前々作、前作よりも全体的にテンポが落ちて、売れ線からますます遠のいてはいるのですが、独特の浮遊感のあるレイド・バック・グルーヴを聴かせてくれます。ノラ・ジョーンズ人気爆発の立役者という影を振り払って、完全にジェシー・ハリスの世界を作り上げています。ドラム、ベースなしの編成で、オルガンがベースの役割をしている曲が多いことが、独特の柔和なミネラル感、浮遊感を生み出しているのでしょう。ハワイの海岸を思い起こさせるジャック・ジョンソンのオーガニックなレイド・バック・グルーヴとも、カナダの山奥を思い起こさせるロン・セクスミスのオーガニックなレイド・バック・グルーヴとも、アメリカの南部を思い起こさせるボブ・ディランのオルタナ・カントリーのレイド・バック・グルーヴとも、ちがいます。かといって、ジェシーの地元のニューヨークらしいレイド・バック・グルーヴというのでもないでしょう。

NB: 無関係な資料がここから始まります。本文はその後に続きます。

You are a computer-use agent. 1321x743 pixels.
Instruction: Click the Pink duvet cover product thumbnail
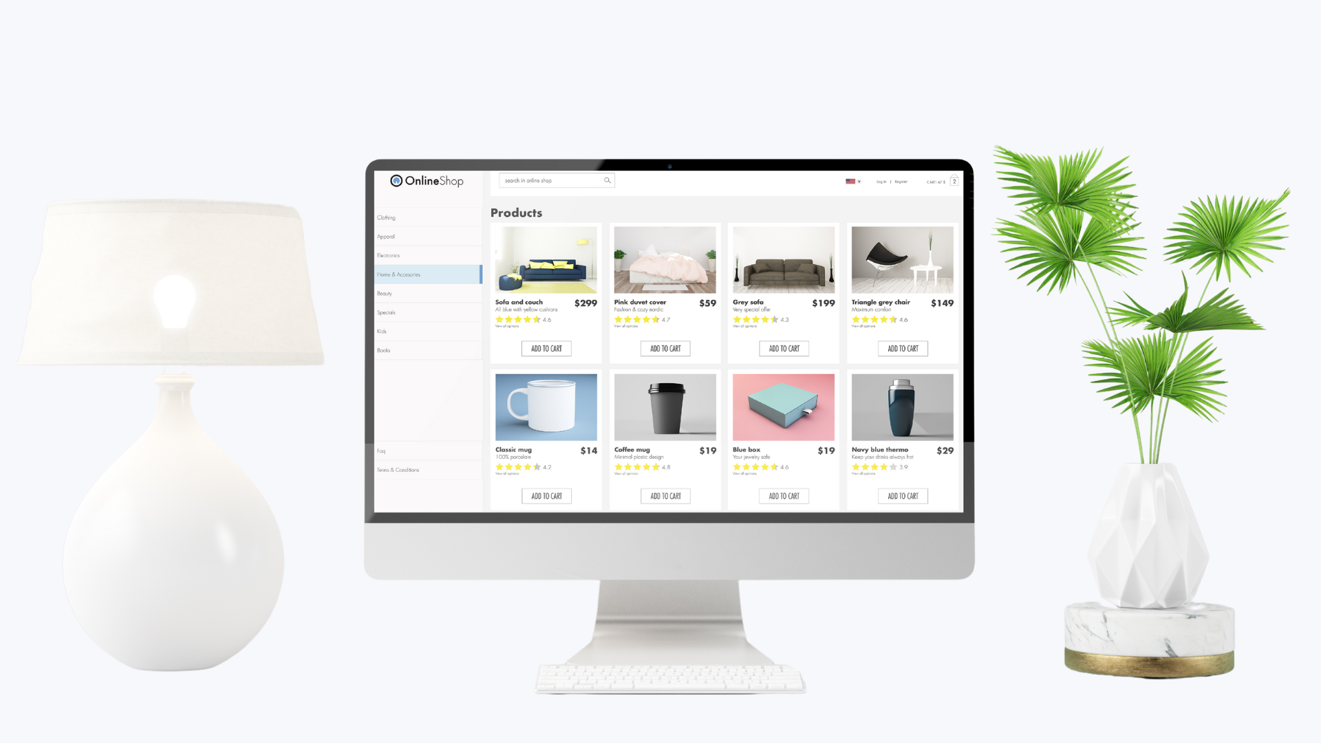coord(665,261)
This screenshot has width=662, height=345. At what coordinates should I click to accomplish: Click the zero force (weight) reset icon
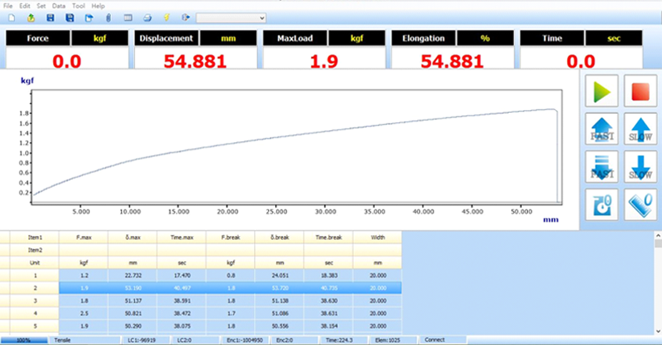tap(601, 205)
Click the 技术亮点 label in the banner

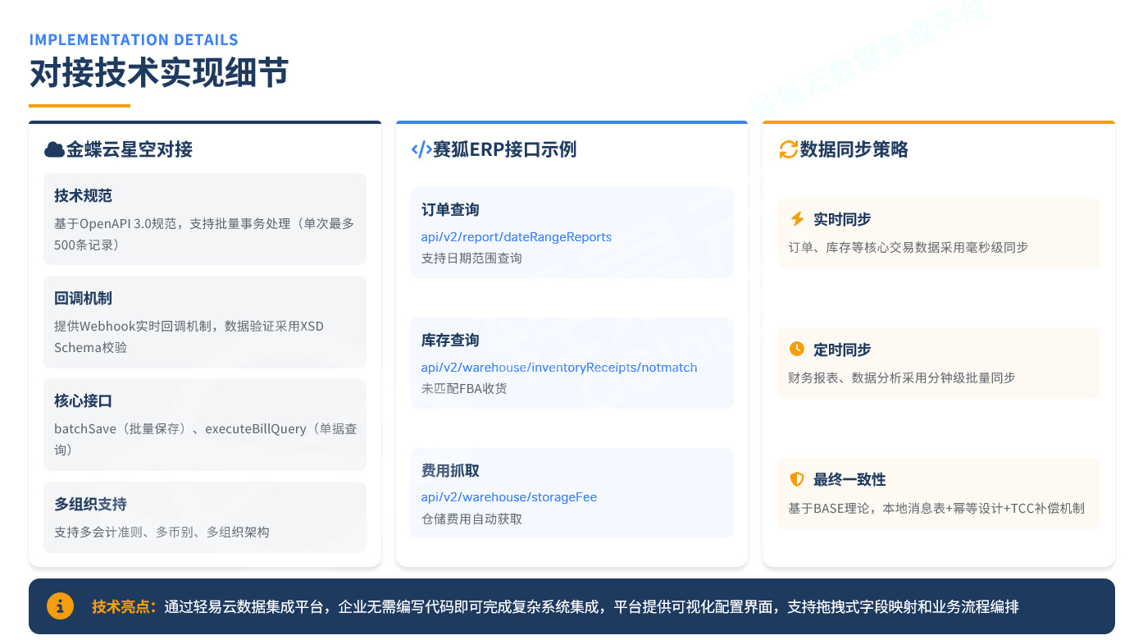pyautogui.click(x=124, y=607)
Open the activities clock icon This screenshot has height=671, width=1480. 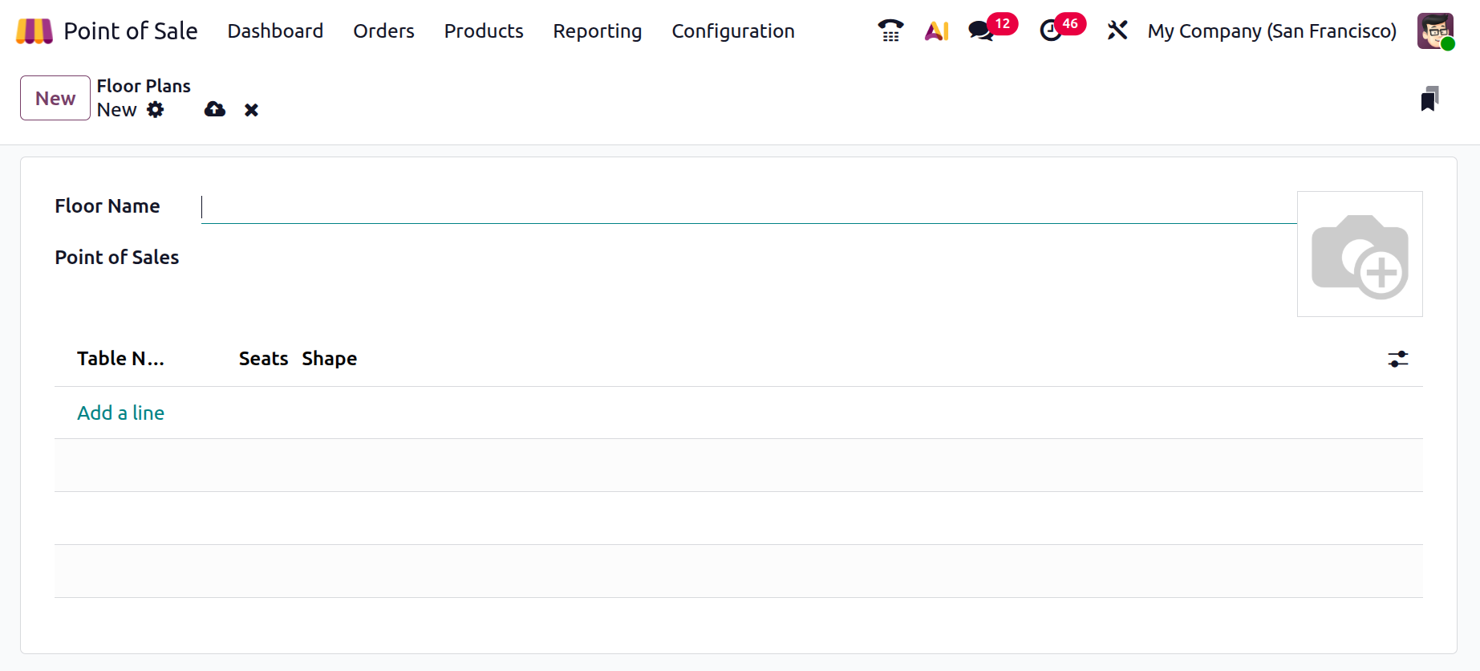click(x=1050, y=31)
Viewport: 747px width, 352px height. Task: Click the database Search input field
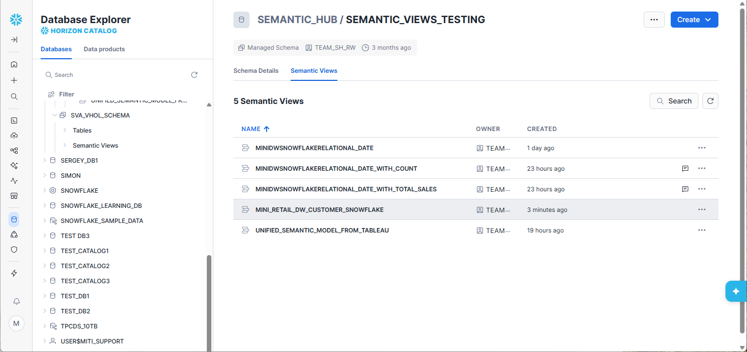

ジャック・ジョンソン、ロン・セクスミス、ボブ・ディランのほか、ダニエル・ラノワ、ジョー・ヘンリー、レイ・ラモンターニュといったシンガー/ソングライターが好きな音楽リスナーは、このアルバムからジェシー・ハリスを聴き始める場合でも、すっかり耳になじむと思います。
日本盤ボーナストラック3曲のうち、トラック15、16は、まるで前作と本作とのあいだを橋渡しするかのようにテンポのよい佳曲。トラック17は、トラック1のソロ・ライヴ。
歌詞カードもとても見やすい体裁です。